- [WHAT IS EXPECTED] Without copying any picture, transcribe exactly the lines of the data below from the one containing "Where should I" through the one containing "Task: Open the Type".
++++ DATA FOR THIS TASK
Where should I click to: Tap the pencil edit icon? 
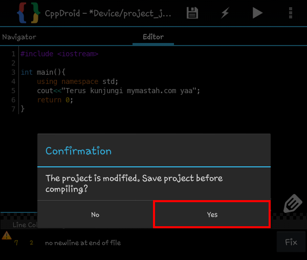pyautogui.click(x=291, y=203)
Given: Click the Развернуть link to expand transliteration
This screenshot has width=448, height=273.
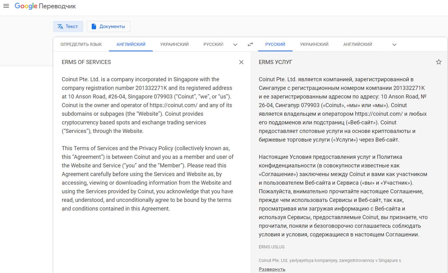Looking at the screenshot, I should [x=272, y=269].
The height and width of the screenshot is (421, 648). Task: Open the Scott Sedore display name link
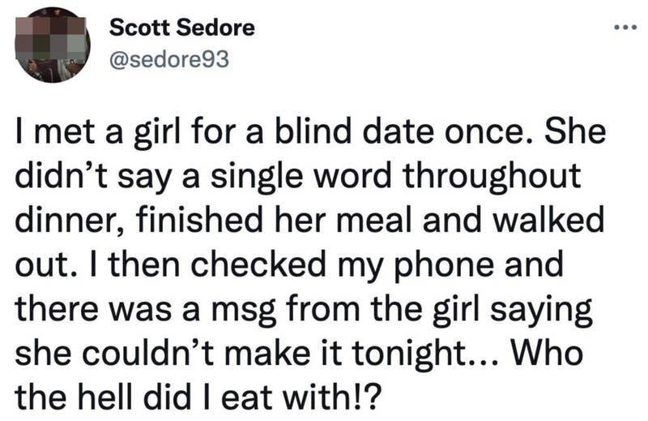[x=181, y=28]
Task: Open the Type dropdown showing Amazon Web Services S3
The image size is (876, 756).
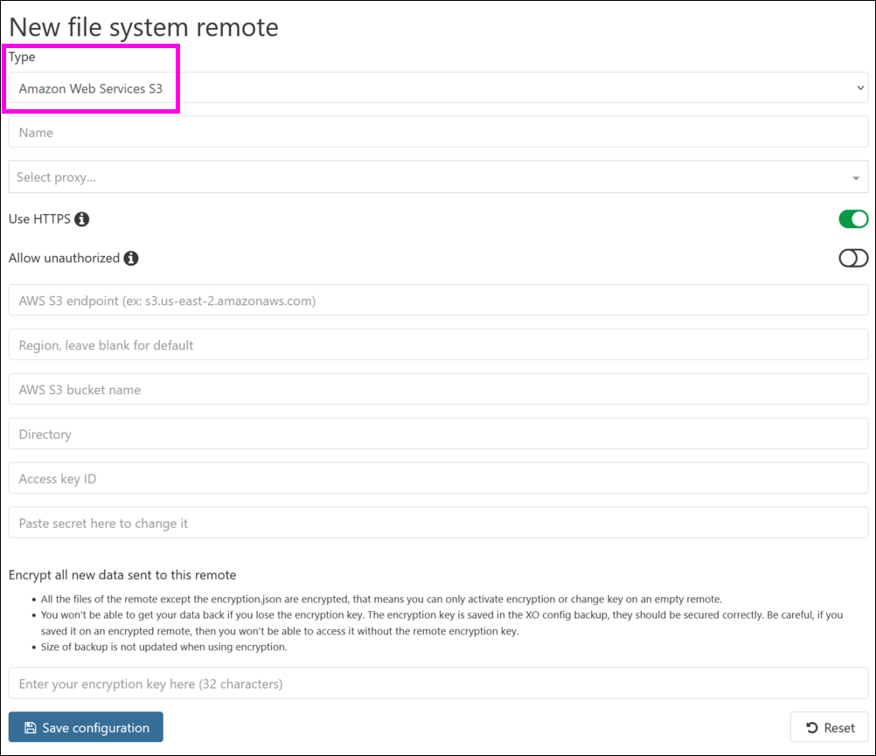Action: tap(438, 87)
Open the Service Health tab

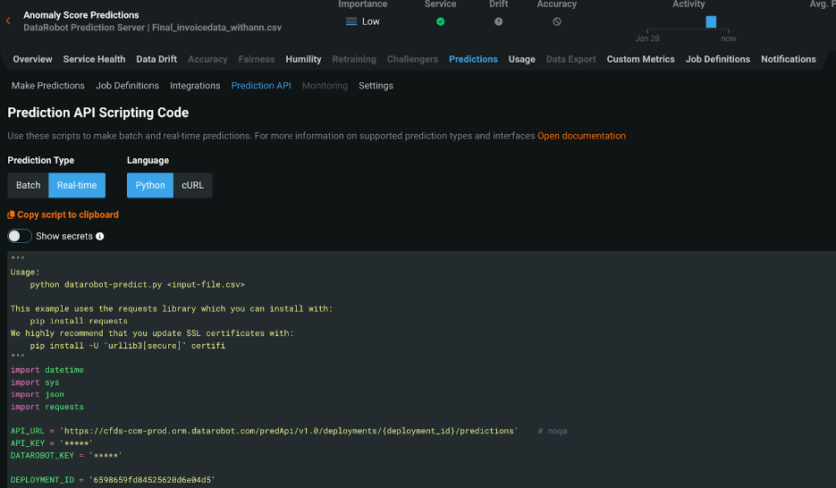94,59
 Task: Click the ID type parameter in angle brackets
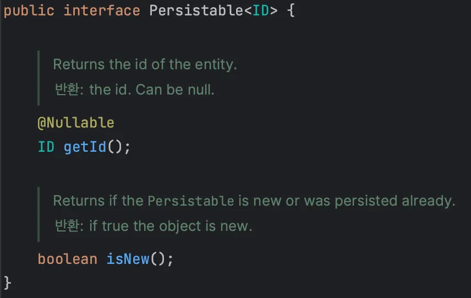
++++++++
++++ DATA FOR THIS TASK
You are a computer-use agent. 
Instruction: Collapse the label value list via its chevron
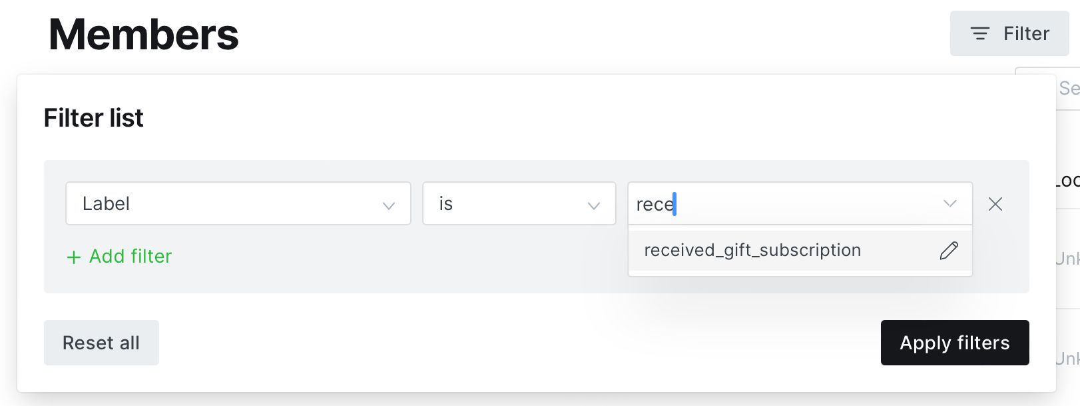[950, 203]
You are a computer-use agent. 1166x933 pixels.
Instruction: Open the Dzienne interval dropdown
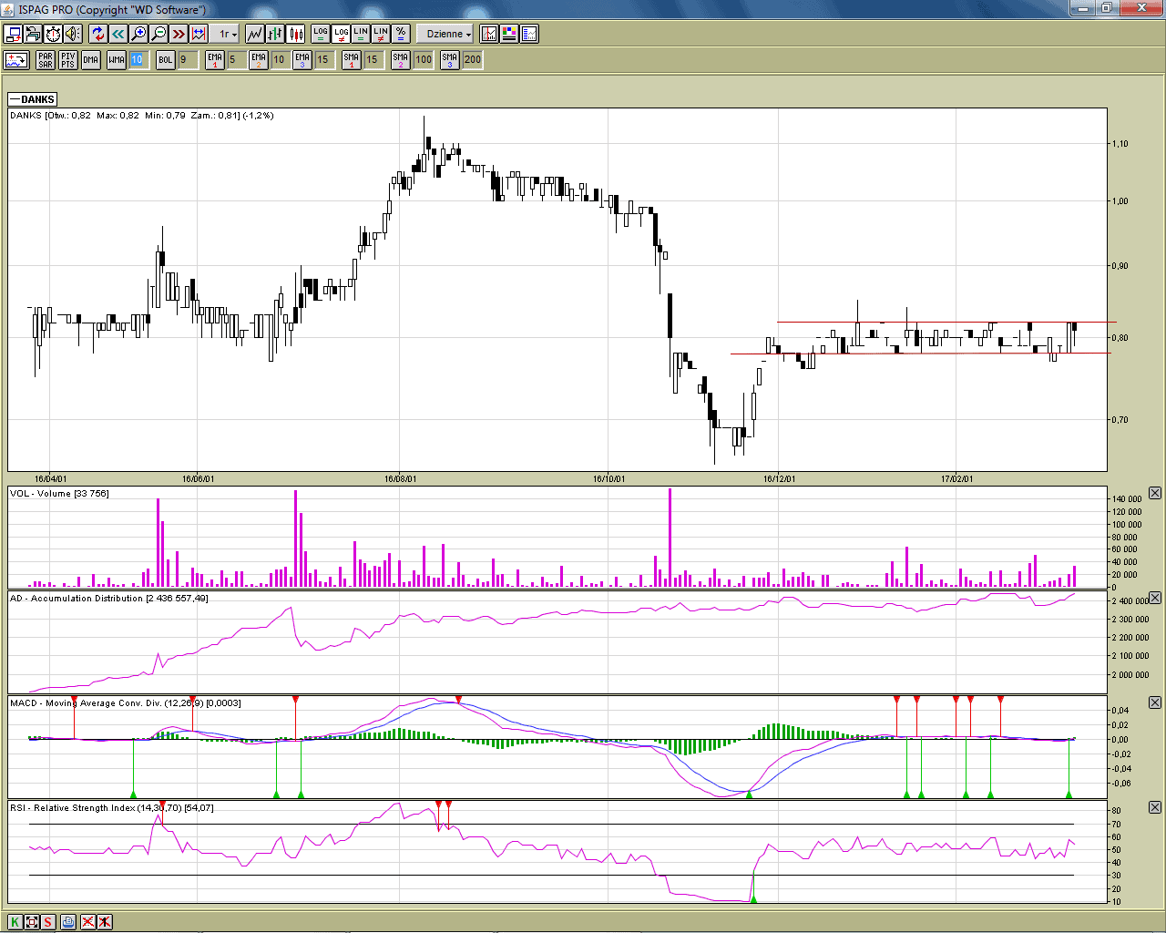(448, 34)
++++++++
- [SOLUTION FOR THIS EXERCISE]
Where should I click to: Tap the pencil edit icon? 
pyautogui.click(x=291, y=203)
Given: Click the Развернуть link to expand transliteration
This screenshot has width=448, height=273.
Looking at the screenshot, I should [x=272, y=269].
The height and width of the screenshot is (421, 648). Task: Open the Scott Sedore display name link
[x=181, y=28]
Task: Open the Type dropdown showing Amazon Web Services S3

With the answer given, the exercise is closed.